[Entries from a dataset]
◆ ◆ ◆ ◆ ◆ ◆ ◆

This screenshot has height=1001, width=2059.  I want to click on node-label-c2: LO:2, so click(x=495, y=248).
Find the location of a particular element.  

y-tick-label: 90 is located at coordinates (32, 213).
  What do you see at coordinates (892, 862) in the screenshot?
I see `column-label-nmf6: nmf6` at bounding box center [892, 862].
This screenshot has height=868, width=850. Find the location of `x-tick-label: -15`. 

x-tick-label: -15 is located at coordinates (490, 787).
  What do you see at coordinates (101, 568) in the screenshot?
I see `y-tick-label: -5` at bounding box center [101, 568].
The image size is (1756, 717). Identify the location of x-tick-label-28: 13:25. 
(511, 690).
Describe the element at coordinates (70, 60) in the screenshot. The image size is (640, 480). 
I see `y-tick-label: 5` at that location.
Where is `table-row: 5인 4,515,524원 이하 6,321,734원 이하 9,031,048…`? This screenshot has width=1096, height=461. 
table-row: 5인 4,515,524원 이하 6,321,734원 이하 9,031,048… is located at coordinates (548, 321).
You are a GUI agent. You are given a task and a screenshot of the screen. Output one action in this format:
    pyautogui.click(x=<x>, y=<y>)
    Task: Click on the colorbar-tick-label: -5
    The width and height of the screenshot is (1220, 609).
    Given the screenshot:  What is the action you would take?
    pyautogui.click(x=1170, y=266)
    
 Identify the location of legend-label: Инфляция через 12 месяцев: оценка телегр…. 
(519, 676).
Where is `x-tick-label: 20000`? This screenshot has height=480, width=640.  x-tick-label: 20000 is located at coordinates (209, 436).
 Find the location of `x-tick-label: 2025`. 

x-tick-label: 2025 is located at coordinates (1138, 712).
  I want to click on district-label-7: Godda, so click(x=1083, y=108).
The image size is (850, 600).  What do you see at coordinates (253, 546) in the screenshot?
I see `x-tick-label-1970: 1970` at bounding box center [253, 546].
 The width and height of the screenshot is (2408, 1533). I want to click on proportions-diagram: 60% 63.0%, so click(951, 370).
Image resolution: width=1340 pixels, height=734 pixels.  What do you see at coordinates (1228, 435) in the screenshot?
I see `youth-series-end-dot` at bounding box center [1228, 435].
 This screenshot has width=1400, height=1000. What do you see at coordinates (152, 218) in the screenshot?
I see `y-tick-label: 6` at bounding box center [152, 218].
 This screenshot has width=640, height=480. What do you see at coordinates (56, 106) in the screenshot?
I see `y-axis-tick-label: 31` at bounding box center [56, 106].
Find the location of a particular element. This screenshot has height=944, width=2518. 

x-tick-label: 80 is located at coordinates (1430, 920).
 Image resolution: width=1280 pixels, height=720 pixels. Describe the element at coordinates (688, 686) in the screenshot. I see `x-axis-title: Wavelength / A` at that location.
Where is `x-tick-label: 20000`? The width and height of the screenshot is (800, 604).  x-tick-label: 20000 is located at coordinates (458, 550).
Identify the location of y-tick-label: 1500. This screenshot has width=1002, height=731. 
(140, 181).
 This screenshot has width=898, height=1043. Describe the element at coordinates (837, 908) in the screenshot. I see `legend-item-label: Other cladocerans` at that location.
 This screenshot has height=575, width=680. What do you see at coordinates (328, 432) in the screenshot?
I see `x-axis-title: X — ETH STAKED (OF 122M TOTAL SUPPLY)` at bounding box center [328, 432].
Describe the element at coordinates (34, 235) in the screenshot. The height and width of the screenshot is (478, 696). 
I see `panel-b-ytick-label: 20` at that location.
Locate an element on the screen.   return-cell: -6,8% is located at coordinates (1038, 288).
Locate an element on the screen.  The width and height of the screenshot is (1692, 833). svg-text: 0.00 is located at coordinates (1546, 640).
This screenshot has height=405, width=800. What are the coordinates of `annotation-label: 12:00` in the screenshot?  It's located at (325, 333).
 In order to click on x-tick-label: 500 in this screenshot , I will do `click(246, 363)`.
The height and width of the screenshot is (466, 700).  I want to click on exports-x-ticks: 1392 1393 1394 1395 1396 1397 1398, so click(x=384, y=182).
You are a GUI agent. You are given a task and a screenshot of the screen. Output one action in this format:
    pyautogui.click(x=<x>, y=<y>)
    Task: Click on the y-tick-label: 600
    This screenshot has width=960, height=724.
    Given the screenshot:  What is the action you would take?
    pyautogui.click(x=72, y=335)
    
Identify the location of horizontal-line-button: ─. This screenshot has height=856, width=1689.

◆ ◆ ◆ ◆ ◆ ◆ ◆

* Work request *
Can you rewrite every line of the entries above as a JSON list of strings, one string per line, skipping blank lines?

* Reply to the exercise *
[
  "This screenshot has height=1001, width=2059.  I want to click on node-label-c2: LO:2, so click(x=495, y=248).",
  "Find the location of a particular element.  ",
  "y-tick-label: 90 is located at coordinates (32, 213).",
  "  What do you see at coordinates (892, 862) in the screenshot?",
  "I see `column-label-nmf6: nmf6` at bounding box center [892, 862].",
  "This screenshot has height=868, width=850. Find the location of `x-tick-label: -15`. ",
  "x-tick-label: -15 is located at coordinates (490, 787).",
  "  What do you see at coordinates (101, 568) in the screenshot?",
  "I see `y-tick-label: -5` at bounding box center [101, 568].",
  "The image size is (1756, 717). Identify the location of x-tick-label-28: 13:25. ",
  "(511, 690).",
  "Describe the element at coordinates (70, 60) in the screenshot. The image size is (640, 480). ",
  "I see `y-tick-label: 5` at that location.",
  "Where is `table-row: 5인 4,515,524원 이하 6,321,734원 이하 9,031,048…`? This screenshot has width=1096, height=461. ",
  "table-row: 5인 4,515,524원 이하 6,321,734원 이하 9,031,048… is located at coordinates (548, 321).",
  "You are a GUI agent. You are given a task and a screenshot of the screen. Output one action in this format:",
  "    pyautogui.click(x=<x>, y=<y>)",
  "    Task: Click on the colorbar-tick-label: -5",
  "    The width and height of the screenshot is (1220, 609).",
  "    Given the screenshot:  What is the action you would take?",
  "    pyautogui.click(x=1170, y=266)",
  " Identify the location of legend-label: Инфляция через 12 месяцев: оценка телегр…. ",
  "(519, 676).",
  "Where is `x-tick-label: 20000`? This screenshot has height=480, width=640.  x-tick-label: 20000 is located at coordinates (209, 436).",
  " Find the location of `x-tick-label: 2025`. ",
  "x-tick-label: 2025 is located at coordinates (1138, 712).",
  "  I want to click on district-label-7: Godda, so click(x=1083, y=108).",
  "The image size is (850, 600).  What do you see at coordinates (253, 546) in the screenshot?",
  "I see `x-tick-label-1970: 1970` at bounding box center [253, 546].",
  " The width and height of the screenshot is (2408, 1533). I want to click on proportions-diagram: 60% 63.0%, so click(951, 370).",
  "Image resolution: width=1340 pixels, height=734 pixels.  What do you see at coordinates (1228, 435) in the screenshot?",
  "I see `youth-series-end-dot` at bounding box center [1228, 435].",
  " This screenshot has width=1400, height=1000. What do you see at coordinates (152, 218) in the screenshot?",
  "I see `y-tick-label: 6` at bounding box center [152, 218].",
  " This screenshot has width=640, height=480. What do you see at coordinates (56, 106) in the screenshot?",
  "I see `y-axis-tick-label: 31` at bounding box center [56, 106].",
  "Find the location of a particular element. This screenshot has height=944, width=2518. ",
  "x-tick-label: 80 is located at coordinates (1430, 920).",
  " Image resolution: width=1280 pixels, height=720 pixels. Describe the element at coordinates (688, 686) in the screenshot. I see `x-axis-title: Wavelength / A` at that location.",
  "Where is `x-tick-label: 20000`? The width and height of the screenshot is (800, 604).  x-tick-label: 20000 is located at coordinates (458, 550).",
  "Identify the location of y-tick-label: 1500. This screenshot has width=1002, height=731. ",
  "(140, 181).",
  " This screenshot has width=898, height=1043. Describe the element at coordinates (837, 908) in the screenshot. I see `legend-item-label: Other cladocerans` at that location.",
  " This screenshot has height=575, width=680. What do you see at coordinates (328, 432) in the screenshot?",
  "I see `x-axis-title: X — ETH STAKED (OF 122M TOTAL SUPPLY)` at bounding box center [328, 432].",
  "Describe the element at coordinates (34, 235) in the screenshot. The height and width of the screenshot is (478, 696). ",
  "I see `panel-b-ytick-label: 20` at that location.",
  "Locate an element on the screen.   return-cell: -6,8% is located at coordinates (1038, 288).",
  "Locate an element on the screen.  The width and height of the screenshot is (1692, 833). svg-text: 0.00 is located at coordinates (1546, 640).",
  "This screenshot has height=405, width=800. What are the coordinates of `annotation-label: 12:00` in the screenshot?  It's located at (325, 333).",
  " In order to click on x-tick-label: 500 in this screenshot , I will do `click(246, 363)`.",
  "The height and width of the screenshot is (466, 700).  I want to click on exports-x-ticks: 1392 1393 1394 1395 1396 1397 1398, so click(x=384, y=182).",
  "You are a GUI agent. You are given a task and a screenshot of the screen. Output one action in this format:",
  "    pyautogui.click(x=<x>, y=<y>)",
  "    Task: Click on the y-tick-label: 600",
  "    This screenshot has width=960, height=724.",
  "    Given the screenshot:  What is the action you would take?",
  "    pyautogui.click(x=72, y=335)",
  "Identify the location of horizontal-line-button: ─. This screenshot has height=856, width=1689."
]